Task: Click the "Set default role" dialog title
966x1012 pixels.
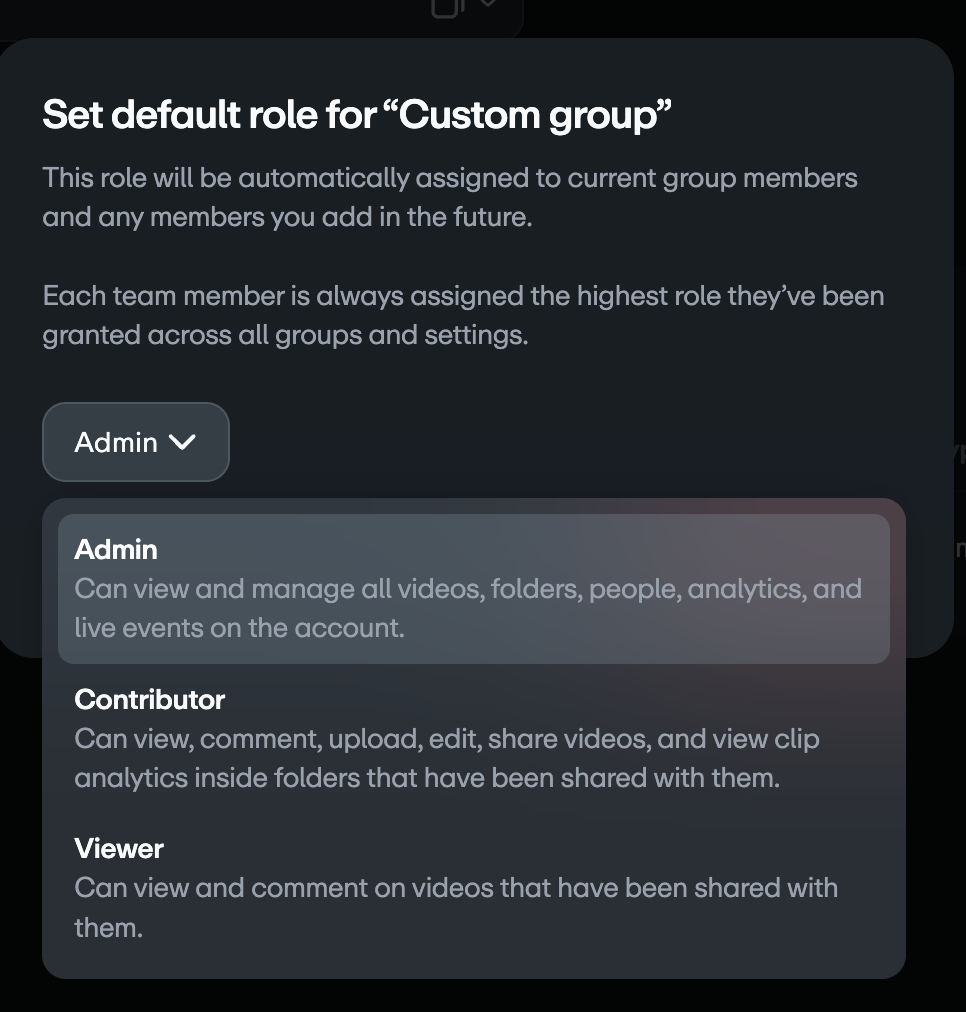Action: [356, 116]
...
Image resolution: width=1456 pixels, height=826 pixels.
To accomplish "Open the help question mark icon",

• [WHAT TO WORK ON]
Copy the data lines word for word, starting at the line that contains "Image resolution: width=1456" and ending at the line that contains "the help question", with both of those lines included.

• [RESULT OF THE EXERCISE]
Image resolution: width=1456 pixels, height=826 pixels.
To accomplish "Open the help question mark icon",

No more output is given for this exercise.